# Excerpted passage
▼
Then something happened. I’m not sure what. I can’t blame it on “old-timer’s disease.” This has happened before, even back when we were young and fairly newly married.

I forgot to sign the card and put it out where she would find it when she woke up this morning. That is my habit, when I can remember it, on birthdays, Valentine’s Day and other such momentous occasions, but something happened last night and this morning and I forgot.

I leave for the office before Genie even awakens, which is why generally such cards are out there to catch her eye when she wakes up on the morning of the momentous day.

Genie knows the present is coming in the mail. I have already apologized for that. I thought I could find what I wanted locally or in Slidell or Hattiesburg. Maybe I hit the wrong shops, but I ended up having to go mail order late last week. The company says it won’t be here before sometime next week.

My lady wife accepted that with a smile. She knows me. This isn’t the first time for that either.

This thing that happens to me on such occasions as this, I think it is just a matter of being male. Have you ever noticed how women remember every birthday, every anniversary, every important date in the lives of someone they love?

Have you also noticed how we men tend to forget all those same things? We can remember exactly where we caught — or lost — that monster bass, took that eight-point or better deer — or missed it, the score of any game in which we are keenly interested, and when we are younger, the vital statistics of every girl that catches our eye. Maybe I shouldn’t have written that last phrase.

Normally, when a birthday or anniversary or some other such thing — such as Valentine’s Day — is coming up, I ask my daughter and my daughter-in-law and every woman I think will cooperate to help me remember that I have to do this and do that. I didn’t even remember to do that this year.

To show you how desperate men can be to have help remembering dates, my father married my mother on the Fourth of July. He once told me that was the only way he could be certain of remembering the anniversary. He had too much experience watching my grandfather catch heck when he forgot an anniversary.

I followed in his footsteps, sort of. I connived to have the wedding close enough to my birthday that I couldn’t forget, at least not very often. Genie wouldn’t have anything to do with a Fourth of July wedding. Mom and Dad married during World War II when he was in the Army Air Corps. I think that situation helped him with his conniving.

Valentine’s Day, though. That really isn’t an easy one to forget, what with all the ads on television and the way all the stores deck themselves out. Still, I managed to forget it.

Oh, woe is me.

The card is now signed and on her desk where she can’t miss it when she gets home, but it is several hours late.

My only saving grace is after 35 years of marriage, Genie now knows me well enough to know what happened. That doesn’t mean I’m not going to catch some grief for it, though. That goes with the territory of being male when the (sort of) aggrieved party is female.

Maybe next year I will remember to have someone remind me. Maybe I better start working on recruiting memory keepers for our anniversary, which is just a few months off.

Maybe my memory for such things will improve, but I doubt it. After all, I am merely a male.
▲
# Dataset
▼
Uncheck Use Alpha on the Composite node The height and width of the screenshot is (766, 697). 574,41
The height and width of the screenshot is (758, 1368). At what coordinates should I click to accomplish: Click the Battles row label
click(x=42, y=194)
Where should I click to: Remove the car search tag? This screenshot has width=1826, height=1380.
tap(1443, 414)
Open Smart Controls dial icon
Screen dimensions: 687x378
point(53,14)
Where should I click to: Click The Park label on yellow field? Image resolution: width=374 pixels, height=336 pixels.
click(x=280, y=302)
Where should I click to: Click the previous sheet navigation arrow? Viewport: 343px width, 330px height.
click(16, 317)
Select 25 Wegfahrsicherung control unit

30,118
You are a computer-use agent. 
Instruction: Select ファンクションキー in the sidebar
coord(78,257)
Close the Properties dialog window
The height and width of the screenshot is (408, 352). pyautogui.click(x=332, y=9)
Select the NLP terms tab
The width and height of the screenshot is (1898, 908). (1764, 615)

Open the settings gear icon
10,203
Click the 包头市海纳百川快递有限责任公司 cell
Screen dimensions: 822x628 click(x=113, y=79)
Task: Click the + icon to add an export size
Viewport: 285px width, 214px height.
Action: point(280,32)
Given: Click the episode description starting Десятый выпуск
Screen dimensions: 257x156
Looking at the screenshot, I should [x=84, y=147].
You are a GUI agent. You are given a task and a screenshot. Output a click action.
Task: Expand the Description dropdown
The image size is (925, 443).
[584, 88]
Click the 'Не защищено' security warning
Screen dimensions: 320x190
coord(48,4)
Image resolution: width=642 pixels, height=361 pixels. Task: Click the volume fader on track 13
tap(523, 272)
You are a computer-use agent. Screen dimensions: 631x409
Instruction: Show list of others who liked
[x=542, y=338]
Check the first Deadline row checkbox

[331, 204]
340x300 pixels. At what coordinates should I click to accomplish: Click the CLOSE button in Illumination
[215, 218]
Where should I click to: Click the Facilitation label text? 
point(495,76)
▲
# What is needed
In the column about forgetting Valentine's Day, on what date did the writer's father marry the writer's mother?

# Finished exercise
On the Fourth of July.